聾唖者役永瀬の手書きメッセージ、國村隼と中国老女のボディ・ランゲージ、そしてラストの無言。電話、ガラケー携帯、手紙。コミュニケーション・ツールの再認識を考えさせられる。それだけに、テレサ・テンの「グッドバイ・マイ・ラブ」が効果的に映えた。スマホなんぞ要らんのだ。

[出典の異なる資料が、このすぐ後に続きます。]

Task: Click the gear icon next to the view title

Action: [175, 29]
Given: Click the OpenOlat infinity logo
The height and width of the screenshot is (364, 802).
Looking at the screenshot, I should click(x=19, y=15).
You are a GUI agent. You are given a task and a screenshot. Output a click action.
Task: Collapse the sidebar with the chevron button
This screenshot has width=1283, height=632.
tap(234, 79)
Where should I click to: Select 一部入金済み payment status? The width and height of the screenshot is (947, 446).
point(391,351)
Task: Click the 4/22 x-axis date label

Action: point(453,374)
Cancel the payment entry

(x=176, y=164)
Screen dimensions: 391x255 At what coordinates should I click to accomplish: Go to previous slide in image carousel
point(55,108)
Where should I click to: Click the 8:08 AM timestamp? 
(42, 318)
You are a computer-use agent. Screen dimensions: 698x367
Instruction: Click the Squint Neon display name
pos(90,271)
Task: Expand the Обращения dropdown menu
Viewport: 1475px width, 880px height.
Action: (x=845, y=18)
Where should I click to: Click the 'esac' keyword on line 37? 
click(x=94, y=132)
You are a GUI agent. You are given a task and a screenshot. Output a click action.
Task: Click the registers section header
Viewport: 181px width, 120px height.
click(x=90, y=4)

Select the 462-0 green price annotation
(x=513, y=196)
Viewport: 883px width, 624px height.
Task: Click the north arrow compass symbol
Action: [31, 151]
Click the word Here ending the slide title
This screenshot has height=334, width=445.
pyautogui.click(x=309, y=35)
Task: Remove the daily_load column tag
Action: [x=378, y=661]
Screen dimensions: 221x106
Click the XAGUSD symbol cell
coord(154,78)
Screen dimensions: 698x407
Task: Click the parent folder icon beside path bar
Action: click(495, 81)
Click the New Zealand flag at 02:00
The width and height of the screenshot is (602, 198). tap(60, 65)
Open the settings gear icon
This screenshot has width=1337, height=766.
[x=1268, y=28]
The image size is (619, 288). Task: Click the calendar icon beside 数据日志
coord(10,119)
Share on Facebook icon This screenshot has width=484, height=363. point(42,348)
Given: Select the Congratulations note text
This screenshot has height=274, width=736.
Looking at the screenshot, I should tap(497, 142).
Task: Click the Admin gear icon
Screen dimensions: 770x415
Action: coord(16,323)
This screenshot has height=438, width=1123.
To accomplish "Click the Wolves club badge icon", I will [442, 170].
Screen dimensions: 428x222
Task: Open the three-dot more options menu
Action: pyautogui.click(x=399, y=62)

奈良の観光PR映画になってないところが秀逸。それじゃあつまらんもんね。(奈良県出身者としては)國村隼、永瀬正敏以外は、誰が俳優か素人なのかわからんとこも良し。劇団EXILEが出てるらしいけど、そんなもんどうでも良し。あ、酔っ払いの先輩役は、大杉漣さんの「教誨師」に出てた五頭岳夫さんだ。こういう肩肘張ってない俳優さんは良いなあ。北見治一さんの雰囲気に似てる。「車内電話」の淡々とした台詞で、同伴女性号泣。(鼻をすする音がイビキに聴こえて寝てるのかと思ったけど)いや、ここは良かった。カタストロフィーに向かうのに、脚本のアイデアが秀逸だったの感心しちゃって、俺は泣けなかったけど。
〈ついでに〉
オバアチャン、猿沢池にカニは入れないでね。さるかに合戦になっちゃうから。亀は助けてくれないよ。あ、竜宮城は中国の伝説だったっけ。
〈おまけに〉
エンディング・ロールを観て。チェッ。やっぱり河瀬直美が絡んでやんの。ま、そういうことか。しょうがねえか。